Now that the Tea Party movement has done enough to build conservative careers, some on the right are ready to shut it down. Erick Erickson, editor of RedState.com and CNN contributor, wrote today that he is giving up on the movement because it is being torn apart by attention-seeking pundits and public officials. Apparently no one told Erickson that the Tea Party movement was political.
His assessment of the tea parties, now that they are more popular than ever, is dire:
“The tea party movement, one year later, is descending into a self-parody of infighting, money making, claims of national leadership, protests, unions, federations, amalgamations, etc… the core message is gone and media and left have been able to seize on the discord and paint a picture of the tea party movement as something other than it is.”
He cites as the reason for this decline that the Tea Party movement is intentionally leaderless, and the more it grows, the more time it spends fending off would-be stewards instead of fighting the powers-that-be.

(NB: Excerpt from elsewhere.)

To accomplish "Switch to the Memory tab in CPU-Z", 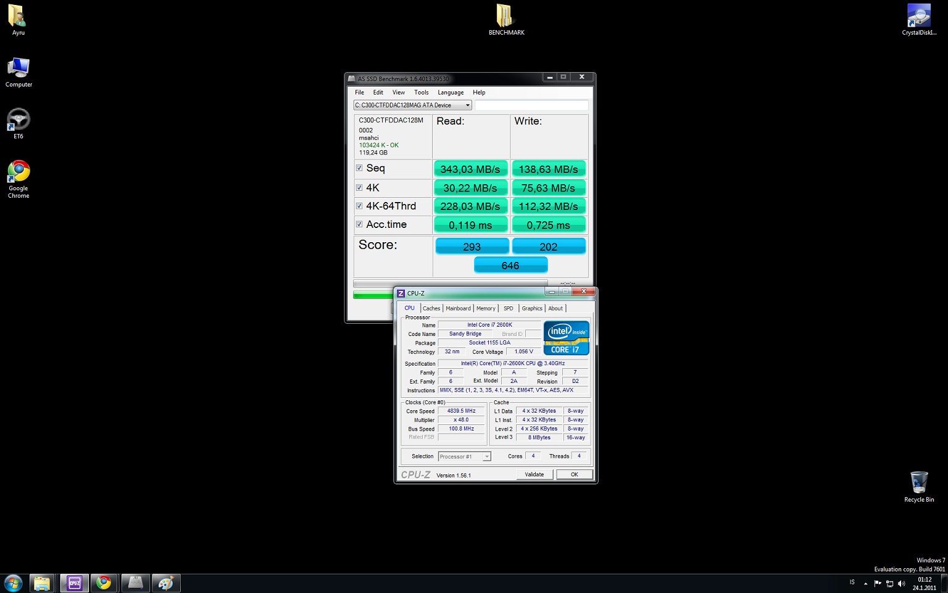I will [485, 308].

Erickson’s solution is to end the movement before a single person becomes too powerful. Then he proceeds to list powerful people responsible for splintering the tea parties and announce his support of them:
“I am going to put down my protest sign and pick up my campaign sign for Marco Rubio, Marlin Stutzman, Ken Buck, Pat Toomey, Mike Lee, Chuck DeVore, Pam Gorman, Tom Graves, Sean Duffy, Angela Hicks, Nikki Haley, Karen Handel, and others.”
On the one hand, Erickson is absolutely right in his assessment of the current state of the Tea Party. Opportunistic politicians are tearing into the movement like ravenous hyenas because, somewhere in its evolution from a Ron Paul splinter group to the core of the Republican Party, an essential part of its identity became not to have a leader. The social conservatives deliberately did this to harness the power of the Ron Paul movement without having to associate with, well, Ron Paul.

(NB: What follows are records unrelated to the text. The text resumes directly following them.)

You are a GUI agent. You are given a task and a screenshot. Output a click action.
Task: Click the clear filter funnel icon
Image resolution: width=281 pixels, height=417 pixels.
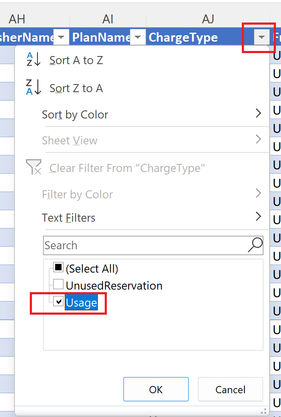(x=34, y=168)
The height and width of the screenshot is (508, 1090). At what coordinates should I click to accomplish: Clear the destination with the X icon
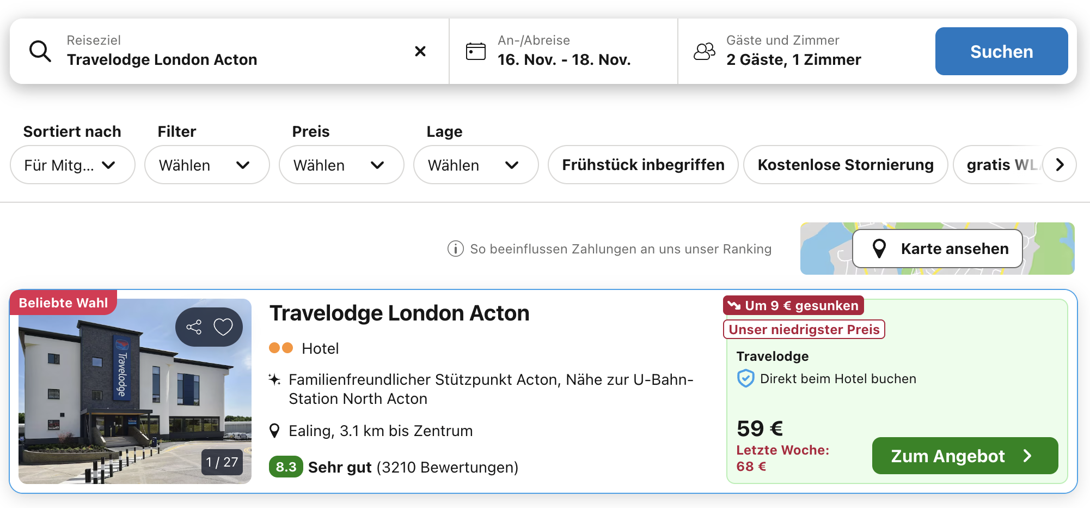coord(420,51)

And now there is a vacuum that must be filled because a leaderless group is a powerless one in a republic where the only way to acquire power is to win elections. At the end of the day, it’s what happens in the election booth that counts, and if there are no leaders, who are tea party supporters going to vote for? To undermine that system by complaining that a political movement suffers from having leaders is to misunderstand the way a democratic republic functions. The problem with the Tea Party is not that they have leaders to begin with, but that, with increasingly frequency, self-proclaimed tea party leaders hold beliefs fundamentally opposed to the original mission of the tea party itself. Dissolving the movement in its entirety will not fix that problem.